Road Verge Nature Reserves (RVNRs)

flower rich road verge

Road verges can be an invaluable wildlife habitat. The post-1940s promotion of intensive land management practices means road verges are often the last refuges of flora and fauna now lost from the wider countryside. Their linear nature provides a county-wide network of corridors helping wildlife to move through the landscape and maintain contact between individuals and otherwise isolated populations.

Living Highways

In 2001, the Living Highways Project was set up as collaboration between a number of organisations to increase awareness of the issues associated with road verge habitats, within the jurisdiction of Powys County Council (PCC). From 2003 to 2008, the project was spearheaded by Montgomeryshire Wildlife Trust with a dedicated Living Highways Project Officer imbedded within PCC.
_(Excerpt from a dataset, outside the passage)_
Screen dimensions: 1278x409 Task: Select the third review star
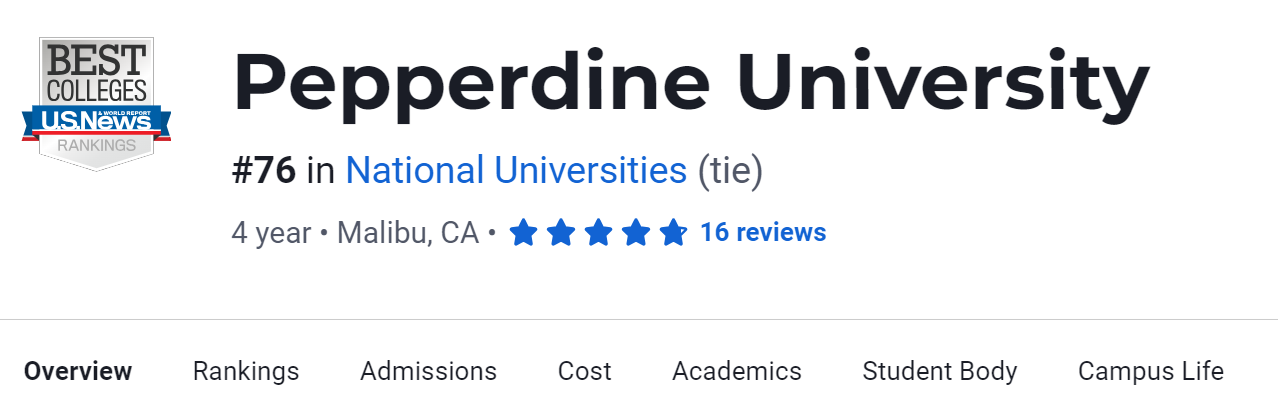(598, 233)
The focus of this work was to make the sympathetic management of Powys' road verges part of PCC’s day-to-day work. A big part of this is the designation of Road Verge Nature Reserves (RVNRs). A RVNR is a length of road verge that has been identified as having particular value to wildlife and is subsequently managed by PCC with the aim of conserving and enhancing those features of interest.

RVNRs in Montgomeryshire

There are currently 23 RVNRs in Montgomeryshire chosen for their populations of orchids, Glow-worms or Red Wood Ants, or simply for high species diversity. Further ‘candidate’ sites are also ‘waiting in the wings’ to be selected if they pass the criteria.

RVNR management

The RVNR designation affords the site no legal protection per se but serves to highlight the site’s biodiversity importance to local authority staff and contractors. All local authorities have a legal duty to have regard for the conservation of biodiversity and this includes works done in the course of managing the public highway and local development schemes.

2008 to 2014, PCC continued to manage the existing RVNR network and support monitoring of RVNRs by the three Powys Wildlife Trusts, aided by volunteers. Unfortunately, this support has now been withdrawn, however if you are keen to become a RVNR volunteer surveyor, then please contact Tammy Stretton at the Trust office. The level of experience required for these surveys varies from simply counting the number of flowering orchids to a full botanical survey, so there is something for everyone!

If you are concerned about how the management of any road verge in Powys, please contact Powys County Council.

More on the Living Highways Project

The Living Highways Project was involved with ground breaking ideas for road verge management, including, in 2004, a road verge harvesting trial to assess the future potential for collecting cuttings from Powys road verges (get more information on this by downloading the file below). We also continued to spearhead projects outside the boundaries of traditional road verge management, such as:

  • Harvesting seed from local sources for use in habitat creation and restoration schemes
  • Establishing new plant communities on species poor, or highly disturbed, road verges
  • Manipulating verges to support species movement between sites and throughout Powys

The success of these projects means that the oft neglected resources that are road verges, retain their tremendous potential to both conserve and enhance biodiversity within Powys, and across Wales.